- [TASK GOAL] Identify, in the records below, every line where the string "EURUSD" appears, and copy each such line.

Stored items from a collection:
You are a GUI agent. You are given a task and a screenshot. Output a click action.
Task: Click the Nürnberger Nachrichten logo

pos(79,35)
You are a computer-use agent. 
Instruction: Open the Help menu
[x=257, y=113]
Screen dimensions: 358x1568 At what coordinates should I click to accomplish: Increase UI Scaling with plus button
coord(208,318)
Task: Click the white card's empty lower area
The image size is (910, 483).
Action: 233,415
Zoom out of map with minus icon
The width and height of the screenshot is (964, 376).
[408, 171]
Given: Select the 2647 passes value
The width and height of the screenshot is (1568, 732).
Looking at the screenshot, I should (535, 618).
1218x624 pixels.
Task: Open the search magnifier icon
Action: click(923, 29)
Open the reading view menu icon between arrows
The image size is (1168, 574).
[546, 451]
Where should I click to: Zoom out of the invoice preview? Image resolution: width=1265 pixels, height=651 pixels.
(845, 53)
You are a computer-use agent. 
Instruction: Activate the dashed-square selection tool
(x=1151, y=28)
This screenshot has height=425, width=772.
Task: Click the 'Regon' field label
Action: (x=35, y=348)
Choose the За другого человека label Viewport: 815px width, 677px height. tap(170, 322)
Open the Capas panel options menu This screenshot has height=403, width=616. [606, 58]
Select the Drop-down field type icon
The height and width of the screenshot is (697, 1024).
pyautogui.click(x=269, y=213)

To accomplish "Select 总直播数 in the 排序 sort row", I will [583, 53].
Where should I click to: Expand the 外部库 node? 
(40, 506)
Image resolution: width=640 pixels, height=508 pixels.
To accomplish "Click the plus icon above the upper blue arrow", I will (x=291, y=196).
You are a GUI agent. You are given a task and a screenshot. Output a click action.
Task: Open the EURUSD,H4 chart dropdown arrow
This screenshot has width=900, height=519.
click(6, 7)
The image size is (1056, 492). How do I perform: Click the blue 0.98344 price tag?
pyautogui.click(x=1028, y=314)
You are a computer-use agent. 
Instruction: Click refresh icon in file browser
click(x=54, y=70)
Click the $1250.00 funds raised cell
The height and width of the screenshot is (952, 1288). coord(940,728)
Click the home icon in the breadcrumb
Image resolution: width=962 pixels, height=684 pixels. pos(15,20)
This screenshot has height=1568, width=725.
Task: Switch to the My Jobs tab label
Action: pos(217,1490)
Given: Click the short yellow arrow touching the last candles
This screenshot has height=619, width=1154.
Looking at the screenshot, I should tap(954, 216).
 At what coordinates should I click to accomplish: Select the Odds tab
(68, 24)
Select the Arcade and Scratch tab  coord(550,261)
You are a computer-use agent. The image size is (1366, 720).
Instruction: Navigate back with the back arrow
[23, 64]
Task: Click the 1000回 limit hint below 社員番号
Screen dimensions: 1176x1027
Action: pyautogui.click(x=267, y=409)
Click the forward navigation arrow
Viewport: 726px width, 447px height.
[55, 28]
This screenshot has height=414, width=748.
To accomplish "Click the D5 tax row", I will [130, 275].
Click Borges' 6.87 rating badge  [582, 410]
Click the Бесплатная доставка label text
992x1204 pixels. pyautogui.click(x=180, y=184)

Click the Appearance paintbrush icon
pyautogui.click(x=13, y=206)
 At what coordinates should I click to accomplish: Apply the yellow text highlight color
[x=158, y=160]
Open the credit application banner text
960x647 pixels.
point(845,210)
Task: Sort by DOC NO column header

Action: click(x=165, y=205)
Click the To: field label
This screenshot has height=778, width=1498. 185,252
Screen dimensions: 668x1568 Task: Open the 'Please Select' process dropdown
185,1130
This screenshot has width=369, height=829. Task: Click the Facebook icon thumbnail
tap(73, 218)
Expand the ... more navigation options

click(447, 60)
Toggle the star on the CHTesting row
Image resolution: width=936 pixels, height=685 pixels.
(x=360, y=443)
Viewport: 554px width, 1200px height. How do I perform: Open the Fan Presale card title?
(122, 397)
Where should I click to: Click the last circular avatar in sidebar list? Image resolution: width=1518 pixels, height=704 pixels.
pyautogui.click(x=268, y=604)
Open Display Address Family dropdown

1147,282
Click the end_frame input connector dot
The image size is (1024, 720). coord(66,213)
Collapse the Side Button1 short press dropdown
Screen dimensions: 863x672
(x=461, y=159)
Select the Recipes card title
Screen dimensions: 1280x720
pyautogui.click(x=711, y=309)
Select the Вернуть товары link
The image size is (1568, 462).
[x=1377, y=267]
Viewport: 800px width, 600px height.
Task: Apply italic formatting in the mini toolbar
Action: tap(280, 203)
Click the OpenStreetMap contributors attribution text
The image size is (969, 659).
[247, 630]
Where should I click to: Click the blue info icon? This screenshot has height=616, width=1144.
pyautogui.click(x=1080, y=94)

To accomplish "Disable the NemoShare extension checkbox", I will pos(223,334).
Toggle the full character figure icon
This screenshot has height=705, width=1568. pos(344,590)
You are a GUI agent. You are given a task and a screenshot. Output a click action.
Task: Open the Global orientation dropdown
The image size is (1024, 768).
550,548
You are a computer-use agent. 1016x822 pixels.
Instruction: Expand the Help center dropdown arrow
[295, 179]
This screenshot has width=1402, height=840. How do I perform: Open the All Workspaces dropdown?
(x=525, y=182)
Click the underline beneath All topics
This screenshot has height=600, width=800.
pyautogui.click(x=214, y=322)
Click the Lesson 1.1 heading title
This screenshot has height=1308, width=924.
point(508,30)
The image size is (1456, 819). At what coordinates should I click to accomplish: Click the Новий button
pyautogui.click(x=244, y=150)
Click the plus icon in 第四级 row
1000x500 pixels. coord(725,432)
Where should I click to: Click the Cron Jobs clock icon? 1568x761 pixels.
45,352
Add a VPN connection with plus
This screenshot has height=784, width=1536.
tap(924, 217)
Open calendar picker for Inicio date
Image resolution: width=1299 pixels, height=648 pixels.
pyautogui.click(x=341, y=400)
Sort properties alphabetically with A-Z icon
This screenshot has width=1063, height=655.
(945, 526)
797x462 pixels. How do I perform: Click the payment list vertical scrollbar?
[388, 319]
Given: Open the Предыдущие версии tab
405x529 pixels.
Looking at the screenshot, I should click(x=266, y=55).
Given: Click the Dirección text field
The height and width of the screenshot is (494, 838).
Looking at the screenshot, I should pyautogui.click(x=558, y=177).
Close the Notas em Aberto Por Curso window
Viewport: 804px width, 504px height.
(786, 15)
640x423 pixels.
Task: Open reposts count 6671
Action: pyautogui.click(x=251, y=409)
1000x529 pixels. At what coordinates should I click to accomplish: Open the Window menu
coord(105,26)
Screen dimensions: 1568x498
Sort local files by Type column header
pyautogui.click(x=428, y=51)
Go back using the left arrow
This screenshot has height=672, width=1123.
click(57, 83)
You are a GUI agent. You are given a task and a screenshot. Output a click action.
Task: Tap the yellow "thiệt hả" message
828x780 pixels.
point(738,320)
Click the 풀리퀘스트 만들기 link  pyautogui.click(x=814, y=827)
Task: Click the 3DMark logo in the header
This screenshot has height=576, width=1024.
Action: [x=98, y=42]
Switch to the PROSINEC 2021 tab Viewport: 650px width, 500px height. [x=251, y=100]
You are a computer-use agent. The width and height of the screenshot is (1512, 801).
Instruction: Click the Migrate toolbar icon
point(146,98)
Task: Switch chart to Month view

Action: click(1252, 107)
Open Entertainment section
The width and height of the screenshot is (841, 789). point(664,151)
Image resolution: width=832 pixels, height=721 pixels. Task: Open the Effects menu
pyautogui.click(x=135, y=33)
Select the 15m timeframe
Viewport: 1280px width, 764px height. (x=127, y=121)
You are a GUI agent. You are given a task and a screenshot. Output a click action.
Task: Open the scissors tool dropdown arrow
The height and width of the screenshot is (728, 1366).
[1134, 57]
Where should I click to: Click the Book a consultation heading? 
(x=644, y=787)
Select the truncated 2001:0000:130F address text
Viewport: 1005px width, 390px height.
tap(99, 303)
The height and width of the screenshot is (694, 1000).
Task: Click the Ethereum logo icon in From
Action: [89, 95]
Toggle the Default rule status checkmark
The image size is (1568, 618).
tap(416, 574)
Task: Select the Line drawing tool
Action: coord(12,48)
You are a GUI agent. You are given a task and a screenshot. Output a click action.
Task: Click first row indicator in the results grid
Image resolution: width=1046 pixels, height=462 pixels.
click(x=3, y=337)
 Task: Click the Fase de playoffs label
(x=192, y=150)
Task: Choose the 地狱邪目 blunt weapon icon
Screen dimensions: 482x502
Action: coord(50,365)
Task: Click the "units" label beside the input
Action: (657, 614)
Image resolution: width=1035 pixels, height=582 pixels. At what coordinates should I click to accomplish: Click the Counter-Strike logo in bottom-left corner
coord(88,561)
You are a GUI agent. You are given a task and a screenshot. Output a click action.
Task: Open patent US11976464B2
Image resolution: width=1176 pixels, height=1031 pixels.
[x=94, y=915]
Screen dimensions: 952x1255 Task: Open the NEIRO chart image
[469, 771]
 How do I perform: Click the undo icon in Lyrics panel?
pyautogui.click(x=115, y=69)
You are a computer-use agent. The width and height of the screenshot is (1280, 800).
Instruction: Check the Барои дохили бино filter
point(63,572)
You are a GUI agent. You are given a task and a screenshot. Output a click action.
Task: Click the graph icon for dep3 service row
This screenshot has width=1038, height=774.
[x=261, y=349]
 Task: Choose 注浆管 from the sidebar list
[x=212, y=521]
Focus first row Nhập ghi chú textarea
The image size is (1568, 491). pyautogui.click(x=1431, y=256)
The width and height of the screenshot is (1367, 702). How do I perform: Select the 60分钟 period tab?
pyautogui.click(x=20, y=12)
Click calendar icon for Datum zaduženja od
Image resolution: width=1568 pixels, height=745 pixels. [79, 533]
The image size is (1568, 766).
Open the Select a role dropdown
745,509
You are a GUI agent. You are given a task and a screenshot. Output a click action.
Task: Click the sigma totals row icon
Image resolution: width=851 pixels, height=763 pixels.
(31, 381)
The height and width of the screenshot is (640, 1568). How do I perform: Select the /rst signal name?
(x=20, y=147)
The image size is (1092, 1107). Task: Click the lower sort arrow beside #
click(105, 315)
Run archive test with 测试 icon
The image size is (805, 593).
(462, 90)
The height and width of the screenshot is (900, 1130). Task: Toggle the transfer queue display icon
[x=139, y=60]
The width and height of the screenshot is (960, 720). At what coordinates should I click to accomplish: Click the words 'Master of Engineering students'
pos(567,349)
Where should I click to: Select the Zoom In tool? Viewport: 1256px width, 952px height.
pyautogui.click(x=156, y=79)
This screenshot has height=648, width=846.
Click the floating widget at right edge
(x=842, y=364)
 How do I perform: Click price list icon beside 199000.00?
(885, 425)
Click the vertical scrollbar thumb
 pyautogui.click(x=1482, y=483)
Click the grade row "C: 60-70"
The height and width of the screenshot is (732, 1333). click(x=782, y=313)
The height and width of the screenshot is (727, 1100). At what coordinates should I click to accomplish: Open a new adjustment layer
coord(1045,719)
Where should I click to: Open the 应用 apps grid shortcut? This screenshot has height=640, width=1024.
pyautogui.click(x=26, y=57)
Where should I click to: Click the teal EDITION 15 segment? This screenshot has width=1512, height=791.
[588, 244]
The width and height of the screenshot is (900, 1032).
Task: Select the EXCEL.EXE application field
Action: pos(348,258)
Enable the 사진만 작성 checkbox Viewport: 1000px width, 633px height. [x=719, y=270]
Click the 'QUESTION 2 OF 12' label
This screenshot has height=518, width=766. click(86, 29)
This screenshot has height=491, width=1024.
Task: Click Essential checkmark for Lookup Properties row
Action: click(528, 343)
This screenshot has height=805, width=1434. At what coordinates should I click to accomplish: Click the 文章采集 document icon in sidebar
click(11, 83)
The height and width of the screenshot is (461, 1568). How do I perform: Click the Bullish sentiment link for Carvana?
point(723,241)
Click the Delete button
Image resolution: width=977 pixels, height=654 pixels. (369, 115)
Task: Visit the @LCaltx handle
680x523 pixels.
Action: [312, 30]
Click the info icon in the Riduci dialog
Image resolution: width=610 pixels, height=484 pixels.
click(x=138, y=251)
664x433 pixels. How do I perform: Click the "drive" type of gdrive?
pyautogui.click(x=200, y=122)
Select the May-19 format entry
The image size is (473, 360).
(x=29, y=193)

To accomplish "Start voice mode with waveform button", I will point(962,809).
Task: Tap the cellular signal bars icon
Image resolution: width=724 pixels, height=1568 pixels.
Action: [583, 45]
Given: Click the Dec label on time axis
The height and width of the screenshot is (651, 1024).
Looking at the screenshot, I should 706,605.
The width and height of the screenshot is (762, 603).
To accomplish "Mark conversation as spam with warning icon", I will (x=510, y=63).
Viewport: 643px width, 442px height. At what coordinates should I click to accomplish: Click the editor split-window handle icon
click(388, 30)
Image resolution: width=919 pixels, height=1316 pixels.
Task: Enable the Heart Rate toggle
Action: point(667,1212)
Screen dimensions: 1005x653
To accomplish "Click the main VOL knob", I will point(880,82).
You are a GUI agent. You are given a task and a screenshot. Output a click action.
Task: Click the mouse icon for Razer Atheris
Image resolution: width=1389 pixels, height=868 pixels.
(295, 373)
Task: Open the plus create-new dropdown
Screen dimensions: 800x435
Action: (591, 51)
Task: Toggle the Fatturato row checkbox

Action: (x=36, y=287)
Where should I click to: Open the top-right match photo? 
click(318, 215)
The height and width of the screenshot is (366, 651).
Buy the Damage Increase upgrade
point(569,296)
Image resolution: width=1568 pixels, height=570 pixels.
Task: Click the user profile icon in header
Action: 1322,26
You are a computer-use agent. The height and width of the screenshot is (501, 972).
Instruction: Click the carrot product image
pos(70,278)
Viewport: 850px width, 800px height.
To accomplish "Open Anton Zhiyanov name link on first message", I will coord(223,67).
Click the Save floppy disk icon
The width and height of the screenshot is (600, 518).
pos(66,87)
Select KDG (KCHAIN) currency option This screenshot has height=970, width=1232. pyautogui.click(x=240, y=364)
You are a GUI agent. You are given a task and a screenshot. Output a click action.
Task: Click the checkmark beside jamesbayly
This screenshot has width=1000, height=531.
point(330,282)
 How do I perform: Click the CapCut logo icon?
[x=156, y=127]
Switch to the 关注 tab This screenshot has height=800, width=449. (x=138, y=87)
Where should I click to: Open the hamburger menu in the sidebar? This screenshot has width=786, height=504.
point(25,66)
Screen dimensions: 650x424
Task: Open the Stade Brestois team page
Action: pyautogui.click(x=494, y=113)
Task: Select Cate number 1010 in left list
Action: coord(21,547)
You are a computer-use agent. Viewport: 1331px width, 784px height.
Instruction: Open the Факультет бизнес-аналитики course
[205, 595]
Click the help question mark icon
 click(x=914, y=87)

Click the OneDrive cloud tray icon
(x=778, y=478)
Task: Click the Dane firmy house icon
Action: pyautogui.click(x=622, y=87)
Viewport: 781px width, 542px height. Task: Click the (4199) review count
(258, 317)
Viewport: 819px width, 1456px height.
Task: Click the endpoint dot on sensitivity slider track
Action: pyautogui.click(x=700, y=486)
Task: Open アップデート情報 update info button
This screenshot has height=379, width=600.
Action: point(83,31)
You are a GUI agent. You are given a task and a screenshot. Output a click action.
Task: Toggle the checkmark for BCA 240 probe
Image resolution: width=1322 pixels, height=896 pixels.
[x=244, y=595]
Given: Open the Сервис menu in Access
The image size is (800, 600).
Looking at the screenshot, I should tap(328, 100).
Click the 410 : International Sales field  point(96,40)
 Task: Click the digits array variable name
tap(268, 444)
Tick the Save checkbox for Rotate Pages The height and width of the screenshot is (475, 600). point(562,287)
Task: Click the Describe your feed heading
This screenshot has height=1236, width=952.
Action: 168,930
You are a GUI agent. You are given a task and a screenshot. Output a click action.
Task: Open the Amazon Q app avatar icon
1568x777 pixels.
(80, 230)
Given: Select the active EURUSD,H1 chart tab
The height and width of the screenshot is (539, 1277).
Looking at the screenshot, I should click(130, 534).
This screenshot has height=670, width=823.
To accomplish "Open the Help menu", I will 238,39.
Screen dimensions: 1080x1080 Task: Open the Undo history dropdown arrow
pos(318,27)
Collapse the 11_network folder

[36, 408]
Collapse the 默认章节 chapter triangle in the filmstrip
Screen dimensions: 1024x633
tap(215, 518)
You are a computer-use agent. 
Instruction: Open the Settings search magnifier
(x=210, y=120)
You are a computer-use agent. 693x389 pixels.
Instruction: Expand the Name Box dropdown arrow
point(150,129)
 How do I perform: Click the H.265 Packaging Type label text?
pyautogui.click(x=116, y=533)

- [WRITTEN RESPONSE]
Task: Open the EURUSD,H4 chart dropdown arrow
Given: Select the active EURUSD,H1 chart tab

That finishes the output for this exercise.